[Start TEXT PASSAGE]

Osama bin Laden’s Death: Intuitive Problem-solving Lesson

After watching PBS NewsHour’s analysis, “What’s Next for U.S. Military in Fight Against Al-Qaida?” which aired on Monday, May 2, 2011, I recalled an adage from a childhood story, “Sometimes the best place to hide something is in plain sight.”

In the story, someone hid an incriminating letter in his apartment. Rather than a secret place, he kept it with his routine correspondence. The authorities never found it because they didn’t believe he would keep it there.

Bin Laden’s death highlights that we are prejudiced toward three types of solutions: logical, technological and consistent. As a result, we are prejudiced against solutions that are emotional, human and deviant.

For example, we could not emotionally believe that bin Laden would hide in plain sight and in the midst of military forces that could destroy him. Furthermore, it took the consolidation of intelligence personnel (not technology) from Iraq before we saw dynamic progress. Finally, we did not expect Pakistani real estate, zoning and building protocols to be so deviant from ours.

[End TEXT PASSAGE]
[Start SUPPLIED DATA]

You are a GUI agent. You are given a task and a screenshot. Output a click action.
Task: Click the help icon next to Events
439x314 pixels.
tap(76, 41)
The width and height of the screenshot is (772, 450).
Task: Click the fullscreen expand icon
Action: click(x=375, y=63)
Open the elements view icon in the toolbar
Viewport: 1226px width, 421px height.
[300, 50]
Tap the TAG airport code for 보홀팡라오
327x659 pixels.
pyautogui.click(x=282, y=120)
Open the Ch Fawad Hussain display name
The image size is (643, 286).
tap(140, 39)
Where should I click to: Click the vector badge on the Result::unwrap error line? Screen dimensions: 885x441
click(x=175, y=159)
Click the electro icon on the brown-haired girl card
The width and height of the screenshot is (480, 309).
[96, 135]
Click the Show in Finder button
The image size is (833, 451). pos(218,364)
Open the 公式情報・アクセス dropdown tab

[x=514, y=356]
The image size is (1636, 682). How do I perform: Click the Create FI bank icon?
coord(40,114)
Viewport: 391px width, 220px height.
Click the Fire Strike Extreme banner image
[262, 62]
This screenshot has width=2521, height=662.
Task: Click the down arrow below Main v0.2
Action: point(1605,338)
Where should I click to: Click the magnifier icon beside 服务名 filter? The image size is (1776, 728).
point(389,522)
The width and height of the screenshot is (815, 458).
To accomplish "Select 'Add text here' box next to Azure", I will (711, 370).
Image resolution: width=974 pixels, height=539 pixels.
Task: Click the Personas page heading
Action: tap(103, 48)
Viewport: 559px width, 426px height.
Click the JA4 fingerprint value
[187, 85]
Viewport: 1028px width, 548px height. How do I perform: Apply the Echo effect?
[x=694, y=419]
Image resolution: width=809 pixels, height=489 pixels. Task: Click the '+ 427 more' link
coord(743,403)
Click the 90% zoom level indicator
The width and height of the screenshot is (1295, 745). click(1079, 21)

[End SUPPLIED DATA]

▸ **AIM OF THE TASK**: Resume the essay on bin Laden's death and intuitive problem-solving, picking up right after its final sentence.

▸ **RESULT OF THE TASK**:
Here are some questions that can help overcome these three prejudices:

Emotion

  • What are the emotions behind the situation and our thinking?
  • What solutions are we not considering because they are “unreasonable”?
  • How likely will people behave as they told us?

Human

  • What vulnerabilities and limitations do our technological solutions have?
  • How can human intervention help?
  • What assessments can humans do better?

Deviation

  • How closely are we expecting others to behave the way we do?
  • How much of this is because we’ve made them behave as we do?
  • What would someone with an opposing perspective think and do?

It took ten years because bin Laden wasn’t rational, our technology wasn’t omnipresent and Pakistan’s zoning protocols weren’t like ours.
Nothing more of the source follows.